A Harvard Law graduate, Abril served on the Uniform Law Commission’s Drafting Committee for Social Media Privacy, writing the first uniform privacy law addressing schools’ and employers’ access to students’ and employees’ social media. And she is co-author of Business Law and the Legal Environment, one of the leading textbooks in her discipline.

With the recent news of Facebook’s controversial handling of user data, Abril’s area of expertise, privacy law, has suddenly been thrust into the limelight. “This marks a time when society has finally caught on that data is valuable and that aggregated data is priceless,” said Abril, who practiced corporate and entertainment law before coming to UM. “In my classes, we’ve been talking about the Facebook model and the model of allowing private corporations access to so many personal things. In isolation, maybe one of those pieces of data isn’t as valuable to us, but when put together, it is basically the foundation of a billion-dollar private enterprise that has no oversight at all. What’s happening with Facebook is going to usher in an era of more personal control over people’s data.”

The Miller’s family generosity to UM—including $100 million gift to the medical school and landmark donations that made possible The Lennar Foundation Medical Center and a center for contemporary Judaic studies on the Coral Gables campus—isn’t the reason Stuart Miller received the McLamore Award, which is named for the co-founder of Burger King and former chair of the UM Board of Trustees.

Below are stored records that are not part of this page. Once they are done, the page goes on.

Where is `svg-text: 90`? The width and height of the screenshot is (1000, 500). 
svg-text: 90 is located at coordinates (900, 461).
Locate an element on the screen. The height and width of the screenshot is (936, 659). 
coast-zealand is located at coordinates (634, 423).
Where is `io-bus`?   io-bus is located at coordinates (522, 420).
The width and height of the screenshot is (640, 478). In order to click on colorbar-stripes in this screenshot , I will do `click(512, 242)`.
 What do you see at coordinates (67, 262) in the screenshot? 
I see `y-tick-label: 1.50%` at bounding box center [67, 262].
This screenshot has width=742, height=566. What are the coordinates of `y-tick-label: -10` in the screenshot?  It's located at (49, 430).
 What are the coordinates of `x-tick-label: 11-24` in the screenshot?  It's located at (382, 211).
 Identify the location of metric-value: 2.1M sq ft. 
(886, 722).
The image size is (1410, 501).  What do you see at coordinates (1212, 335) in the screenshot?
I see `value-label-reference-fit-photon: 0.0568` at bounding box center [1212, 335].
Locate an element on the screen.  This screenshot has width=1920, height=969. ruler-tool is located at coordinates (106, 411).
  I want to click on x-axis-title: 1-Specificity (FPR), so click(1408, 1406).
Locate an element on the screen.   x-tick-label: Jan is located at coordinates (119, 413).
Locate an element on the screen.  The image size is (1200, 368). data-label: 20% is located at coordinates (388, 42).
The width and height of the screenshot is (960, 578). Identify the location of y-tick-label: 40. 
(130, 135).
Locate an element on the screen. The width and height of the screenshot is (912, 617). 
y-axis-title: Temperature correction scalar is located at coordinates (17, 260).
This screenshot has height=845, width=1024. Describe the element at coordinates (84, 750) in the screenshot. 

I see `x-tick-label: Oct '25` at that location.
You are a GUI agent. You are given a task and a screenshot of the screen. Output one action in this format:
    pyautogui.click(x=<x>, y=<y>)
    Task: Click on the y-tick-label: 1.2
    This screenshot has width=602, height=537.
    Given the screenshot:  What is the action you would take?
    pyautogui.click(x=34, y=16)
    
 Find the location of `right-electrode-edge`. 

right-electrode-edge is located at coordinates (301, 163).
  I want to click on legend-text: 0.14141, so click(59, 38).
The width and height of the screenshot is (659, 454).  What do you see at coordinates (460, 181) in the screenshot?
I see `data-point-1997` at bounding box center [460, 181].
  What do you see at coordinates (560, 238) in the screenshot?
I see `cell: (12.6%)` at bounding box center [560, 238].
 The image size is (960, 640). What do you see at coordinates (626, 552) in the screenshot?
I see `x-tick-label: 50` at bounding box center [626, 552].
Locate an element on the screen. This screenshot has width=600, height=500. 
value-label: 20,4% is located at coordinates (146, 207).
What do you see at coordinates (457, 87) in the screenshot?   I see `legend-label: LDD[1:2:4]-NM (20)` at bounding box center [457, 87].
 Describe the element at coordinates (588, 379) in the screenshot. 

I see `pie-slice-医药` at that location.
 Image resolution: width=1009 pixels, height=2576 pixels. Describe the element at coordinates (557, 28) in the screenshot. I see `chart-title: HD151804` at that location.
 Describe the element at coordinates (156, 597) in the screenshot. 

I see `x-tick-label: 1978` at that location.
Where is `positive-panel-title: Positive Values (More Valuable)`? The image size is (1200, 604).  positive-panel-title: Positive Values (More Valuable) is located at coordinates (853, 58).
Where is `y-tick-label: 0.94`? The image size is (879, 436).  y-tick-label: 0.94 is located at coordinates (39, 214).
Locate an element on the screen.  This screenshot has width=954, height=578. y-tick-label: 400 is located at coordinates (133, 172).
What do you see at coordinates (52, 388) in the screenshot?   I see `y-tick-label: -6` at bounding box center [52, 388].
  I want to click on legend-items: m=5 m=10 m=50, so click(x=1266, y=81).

“He is being recognized for the tremendous time, energy and selfless dedication he has given and continues to give toward creating a better University for all of us,” Linda L. Neider, first vice chair of the Senate, professor and chair of the Department of Management, and director of the Master of Science in Management at Miami Business, said in presenting Miller with the award.

In 2014, Miller became chair of the board, helping to launch the search for a new University president. Throughout his time as chair and board member, he proactively reached out to faculty, students, and staff to build bridges of mutual respect and a foundation for collaboration. He spent countless hours interacting with Faculty Senate members to learn more about the issues faced by their schools and constituents and has helped establish additional relationships between faculty and other members of the board.                                   

Said Miller, “Reaching out to the Faculty Senate was an element of joy in my opportunity to be a part of the leadership of this University. All of our engagements should really be about building bridges, about reaching our hand out to those across our University, across our community, and frankly across our country.”